TASK DETAILS » Search the records for the string "computer" and return each line that has it.

(Data excerpts)
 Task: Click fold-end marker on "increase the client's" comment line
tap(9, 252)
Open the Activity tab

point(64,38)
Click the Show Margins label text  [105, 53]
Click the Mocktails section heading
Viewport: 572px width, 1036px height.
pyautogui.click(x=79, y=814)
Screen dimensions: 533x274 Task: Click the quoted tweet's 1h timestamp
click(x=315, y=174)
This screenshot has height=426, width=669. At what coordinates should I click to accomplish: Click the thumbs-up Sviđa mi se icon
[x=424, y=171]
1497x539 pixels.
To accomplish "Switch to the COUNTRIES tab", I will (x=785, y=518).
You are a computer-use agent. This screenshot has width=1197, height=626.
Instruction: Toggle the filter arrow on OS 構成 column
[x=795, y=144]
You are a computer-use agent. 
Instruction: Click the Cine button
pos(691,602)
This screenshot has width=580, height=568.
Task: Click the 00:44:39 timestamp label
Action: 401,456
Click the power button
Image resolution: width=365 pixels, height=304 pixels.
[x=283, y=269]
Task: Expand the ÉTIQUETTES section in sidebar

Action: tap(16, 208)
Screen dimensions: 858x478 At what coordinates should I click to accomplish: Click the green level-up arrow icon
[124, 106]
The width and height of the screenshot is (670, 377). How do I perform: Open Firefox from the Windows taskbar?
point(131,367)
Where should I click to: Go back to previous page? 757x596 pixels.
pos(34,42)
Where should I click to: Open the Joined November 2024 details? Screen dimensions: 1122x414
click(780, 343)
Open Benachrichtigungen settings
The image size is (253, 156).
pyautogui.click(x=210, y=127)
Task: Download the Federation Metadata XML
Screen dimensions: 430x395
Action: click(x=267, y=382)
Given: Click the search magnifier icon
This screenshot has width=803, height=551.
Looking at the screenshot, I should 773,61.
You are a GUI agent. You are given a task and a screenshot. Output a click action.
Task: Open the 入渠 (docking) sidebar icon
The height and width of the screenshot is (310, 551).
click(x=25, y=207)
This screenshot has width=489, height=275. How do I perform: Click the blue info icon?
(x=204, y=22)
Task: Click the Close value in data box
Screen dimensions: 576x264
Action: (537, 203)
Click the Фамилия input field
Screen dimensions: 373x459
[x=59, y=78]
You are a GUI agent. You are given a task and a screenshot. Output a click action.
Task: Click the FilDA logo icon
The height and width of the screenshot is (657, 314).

THE ANSWER »
You are a computer-use agent. This screenshot has width=1197, height=626.
You are a computer-use agent. 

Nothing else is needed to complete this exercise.